Institution: Duke University
Graduate Program: Ph.D., Sociology
Education: B.A., Sociology, Bowdoin College; M.A., Sociology, Duke University
Mentor: Dr. Eduardo Bonilla-Silva, Duke University; Dr. Jessica Walker, University of Michigan; Dr. Theo Greene, Bowdoin College; Dr. Nancy Riley, Bowdoin College
Making the transition from inner city public schools to a private, elite liberal arts college for an Afro-Latina, first generation college student might present major challenges for some.

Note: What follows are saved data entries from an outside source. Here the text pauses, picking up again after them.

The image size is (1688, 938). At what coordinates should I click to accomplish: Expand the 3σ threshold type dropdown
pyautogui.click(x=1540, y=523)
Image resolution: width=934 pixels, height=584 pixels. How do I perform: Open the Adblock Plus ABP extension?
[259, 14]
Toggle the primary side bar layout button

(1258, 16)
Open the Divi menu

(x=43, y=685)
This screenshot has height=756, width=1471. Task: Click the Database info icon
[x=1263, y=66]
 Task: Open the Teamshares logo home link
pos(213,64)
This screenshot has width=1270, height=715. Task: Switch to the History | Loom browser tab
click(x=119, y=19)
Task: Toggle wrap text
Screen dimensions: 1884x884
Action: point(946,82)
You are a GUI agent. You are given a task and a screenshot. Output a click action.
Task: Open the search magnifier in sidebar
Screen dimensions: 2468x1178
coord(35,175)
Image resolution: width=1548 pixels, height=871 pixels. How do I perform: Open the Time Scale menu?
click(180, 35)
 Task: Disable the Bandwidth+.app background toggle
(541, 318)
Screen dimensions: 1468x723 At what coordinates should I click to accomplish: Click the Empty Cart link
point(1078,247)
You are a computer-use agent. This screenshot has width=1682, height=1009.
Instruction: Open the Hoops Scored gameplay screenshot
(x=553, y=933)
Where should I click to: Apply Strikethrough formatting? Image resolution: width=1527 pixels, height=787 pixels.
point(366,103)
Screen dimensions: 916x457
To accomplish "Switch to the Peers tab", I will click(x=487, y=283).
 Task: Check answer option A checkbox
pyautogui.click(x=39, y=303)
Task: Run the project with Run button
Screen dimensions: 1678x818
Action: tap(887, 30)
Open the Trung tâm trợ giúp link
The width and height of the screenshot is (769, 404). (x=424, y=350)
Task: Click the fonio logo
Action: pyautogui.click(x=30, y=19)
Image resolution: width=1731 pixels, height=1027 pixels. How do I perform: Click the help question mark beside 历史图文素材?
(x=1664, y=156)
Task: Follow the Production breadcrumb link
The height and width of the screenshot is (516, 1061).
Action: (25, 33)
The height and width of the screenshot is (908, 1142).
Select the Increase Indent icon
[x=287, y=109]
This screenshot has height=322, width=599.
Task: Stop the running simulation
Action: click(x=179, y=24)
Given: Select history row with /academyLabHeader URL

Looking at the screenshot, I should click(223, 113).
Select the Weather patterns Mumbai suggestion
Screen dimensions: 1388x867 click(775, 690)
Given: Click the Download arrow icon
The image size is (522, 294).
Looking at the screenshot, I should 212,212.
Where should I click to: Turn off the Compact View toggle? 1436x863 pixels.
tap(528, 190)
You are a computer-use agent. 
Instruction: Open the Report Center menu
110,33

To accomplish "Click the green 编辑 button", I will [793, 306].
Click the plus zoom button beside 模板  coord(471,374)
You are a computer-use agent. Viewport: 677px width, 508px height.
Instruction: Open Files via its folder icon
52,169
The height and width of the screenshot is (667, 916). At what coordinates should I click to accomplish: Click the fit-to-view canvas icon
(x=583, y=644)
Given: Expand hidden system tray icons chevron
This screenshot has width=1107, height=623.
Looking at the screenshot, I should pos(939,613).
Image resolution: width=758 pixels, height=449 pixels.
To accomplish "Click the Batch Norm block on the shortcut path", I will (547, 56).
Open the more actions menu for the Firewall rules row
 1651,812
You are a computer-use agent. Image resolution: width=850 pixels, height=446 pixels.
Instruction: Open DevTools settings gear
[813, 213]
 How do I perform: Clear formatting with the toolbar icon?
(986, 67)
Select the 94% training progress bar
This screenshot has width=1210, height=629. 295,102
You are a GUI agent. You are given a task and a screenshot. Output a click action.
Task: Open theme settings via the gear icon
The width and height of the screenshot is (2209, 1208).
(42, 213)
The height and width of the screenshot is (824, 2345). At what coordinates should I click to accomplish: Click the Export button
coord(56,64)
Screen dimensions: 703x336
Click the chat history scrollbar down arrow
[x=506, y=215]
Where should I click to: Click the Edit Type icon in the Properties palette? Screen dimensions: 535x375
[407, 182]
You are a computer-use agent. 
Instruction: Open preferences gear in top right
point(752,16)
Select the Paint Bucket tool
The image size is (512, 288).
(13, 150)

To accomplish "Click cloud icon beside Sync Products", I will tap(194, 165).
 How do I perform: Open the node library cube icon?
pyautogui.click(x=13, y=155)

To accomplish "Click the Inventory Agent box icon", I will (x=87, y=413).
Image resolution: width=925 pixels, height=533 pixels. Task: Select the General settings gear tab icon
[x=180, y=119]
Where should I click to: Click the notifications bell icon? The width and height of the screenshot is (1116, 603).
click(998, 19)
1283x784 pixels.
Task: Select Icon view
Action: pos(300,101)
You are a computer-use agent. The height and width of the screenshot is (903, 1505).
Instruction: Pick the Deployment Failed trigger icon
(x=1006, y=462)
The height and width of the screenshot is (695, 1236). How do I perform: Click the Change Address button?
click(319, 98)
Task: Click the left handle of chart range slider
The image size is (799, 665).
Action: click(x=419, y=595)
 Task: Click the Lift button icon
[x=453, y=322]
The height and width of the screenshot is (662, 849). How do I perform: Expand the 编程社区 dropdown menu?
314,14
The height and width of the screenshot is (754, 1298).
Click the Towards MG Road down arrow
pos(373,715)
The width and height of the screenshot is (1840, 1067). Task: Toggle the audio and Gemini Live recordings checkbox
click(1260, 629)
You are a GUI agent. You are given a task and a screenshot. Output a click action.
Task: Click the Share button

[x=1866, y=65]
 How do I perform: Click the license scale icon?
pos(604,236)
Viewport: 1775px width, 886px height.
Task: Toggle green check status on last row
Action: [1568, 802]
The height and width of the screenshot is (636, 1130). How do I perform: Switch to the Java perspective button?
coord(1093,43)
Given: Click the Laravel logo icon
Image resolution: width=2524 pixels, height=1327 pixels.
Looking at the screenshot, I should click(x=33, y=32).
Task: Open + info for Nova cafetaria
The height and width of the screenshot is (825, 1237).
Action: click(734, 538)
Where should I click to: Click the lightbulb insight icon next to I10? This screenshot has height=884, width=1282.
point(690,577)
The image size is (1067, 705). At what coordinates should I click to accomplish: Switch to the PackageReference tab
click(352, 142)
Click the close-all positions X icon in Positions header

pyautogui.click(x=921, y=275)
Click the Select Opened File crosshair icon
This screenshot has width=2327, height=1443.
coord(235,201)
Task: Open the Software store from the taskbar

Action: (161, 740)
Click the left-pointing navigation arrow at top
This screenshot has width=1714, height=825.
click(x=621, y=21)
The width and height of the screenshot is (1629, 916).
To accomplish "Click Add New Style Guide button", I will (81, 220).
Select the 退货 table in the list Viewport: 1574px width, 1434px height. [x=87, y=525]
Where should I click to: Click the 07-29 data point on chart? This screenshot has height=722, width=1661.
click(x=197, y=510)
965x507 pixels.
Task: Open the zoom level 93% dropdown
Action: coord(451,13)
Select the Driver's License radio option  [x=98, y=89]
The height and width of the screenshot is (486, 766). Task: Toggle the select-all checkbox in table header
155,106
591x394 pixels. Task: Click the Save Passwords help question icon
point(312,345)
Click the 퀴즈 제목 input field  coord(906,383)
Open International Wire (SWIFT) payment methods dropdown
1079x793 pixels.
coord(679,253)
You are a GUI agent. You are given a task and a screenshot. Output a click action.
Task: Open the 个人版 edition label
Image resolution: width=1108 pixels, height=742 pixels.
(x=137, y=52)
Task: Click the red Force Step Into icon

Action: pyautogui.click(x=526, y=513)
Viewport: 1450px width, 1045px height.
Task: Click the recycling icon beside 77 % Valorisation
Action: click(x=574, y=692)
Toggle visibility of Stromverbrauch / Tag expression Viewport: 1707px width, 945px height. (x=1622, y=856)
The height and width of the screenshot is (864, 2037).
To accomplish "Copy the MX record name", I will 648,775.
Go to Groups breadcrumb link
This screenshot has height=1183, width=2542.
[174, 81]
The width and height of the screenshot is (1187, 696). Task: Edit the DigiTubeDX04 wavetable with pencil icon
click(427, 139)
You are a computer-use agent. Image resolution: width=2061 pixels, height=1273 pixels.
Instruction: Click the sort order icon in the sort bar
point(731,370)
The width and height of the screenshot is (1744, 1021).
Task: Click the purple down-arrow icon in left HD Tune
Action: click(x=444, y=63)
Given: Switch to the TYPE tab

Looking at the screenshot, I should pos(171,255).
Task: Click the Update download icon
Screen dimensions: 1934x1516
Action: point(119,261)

But Pamela Zabala has used her experiences as an undergraduate at Bowdoin College in Brunswick, Maine, to inform her research and scholarship as she pursues her Ph.D. in sociology at Duke University.
“Ultimately, I think my own experiences — feeling like I didn’t belong or fit in different spaces, as well as questions that I always had about race and identity, having been exposed to it from two different perspectives (the American and the Dominican) — all contributed to my choices in research topic and my pursuit of sociology as a field of study,” she says.
“The question of belonging and the question of identity are two things I have always paid attention to. I used my own campus as a kind of case study.”
During her four years at Bowdoin, several “racial bias incidents” occurred on campus in addition to police brutality incidents around the country. She says she wanted to explore why these occurrences kept happening time and time again.
With a bit of prodding, she points out that her senior research project at Bowdoin is now being used by some of her former professors. “Certain classes have put my work into the curriculum and I have a section in the college archives for my research papers,” Zabala says.